Cancer is a disease of hyperproliferation, and tumor cells increase their metabolic output to support sustained
growth, which can lead to increased oxidative stress that damages macromolecules like lipids. Multiple pre-
clinical and clinical studies have now demonstrated that dietary antioxidants or common cancer mutations that
activate antioxidant pathways can promote tumor growth and metastasis, highlighting the importance of oxidative
homeostasis in tumorigenesis. However, whether oxidative stress accumulates to a point of cell death in tumors
and the in vivo mechanisms of such oxidative stress-dependent cell death remain elusive.

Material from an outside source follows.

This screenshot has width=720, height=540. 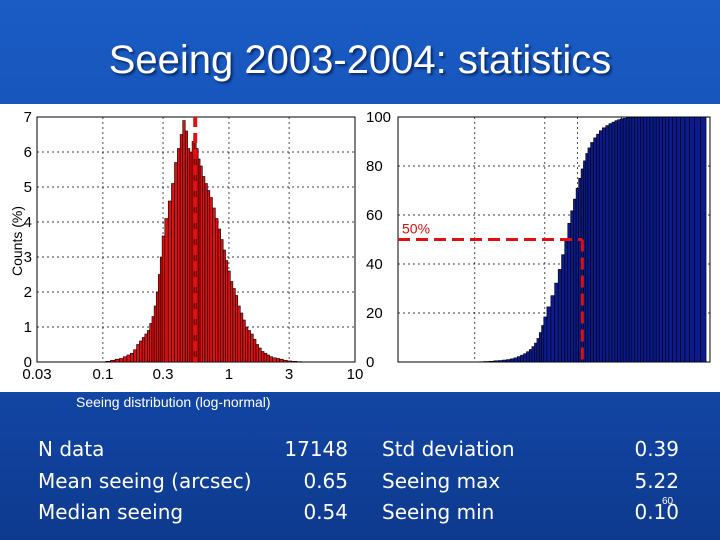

Accumulating evidence indicates that oxidative stress can lead to excessive lipid peroxidation of membrane-
associated fatty acids, resulting in membrane rupture and subsequently a non-apoptotic form of cell death,
termed ferroptosis. Many intracellular mechanisms have been found to regulate lipid peroxidation and ferroptosis,
and there is an emerging body of literature suggesting that cancer cells are highly susceptible to ferroptosis in
vitro. In addition, several conventional cancer therapies, such as chemotherapy and radiation, have been shown
to effectively eliminate cancer cells by promoting lipid peroxidation and inducing ferroptotic death. However,
despite the enthusiasm about ferroptosis and its therapeutic potential in cancer, there are major gaps in our
knowledge that will be addressed by this proposal:
1) Does ferroptosis occur in tumors, and is it a barrier to tumorigenesis?
2) Do common cancer mutations regulate oxidative metabolism to suppress ferroptosis?
Prior studies have been limited by lack of in vivo tractable models to study ferroptosis, but in this fellowship, we
propose a novel preclinical platform to investigate ferroptosis as a bottleneck during tumor progression that can
also be exploited therapeutically (Aim1). Building upon these in vivo models, we will also determine how specific
cancer mutations rewire metabolic programs to sustain tumor growth and whether overcoming ferroptosis is an
underlying mechanism driving disease progression (Aim2).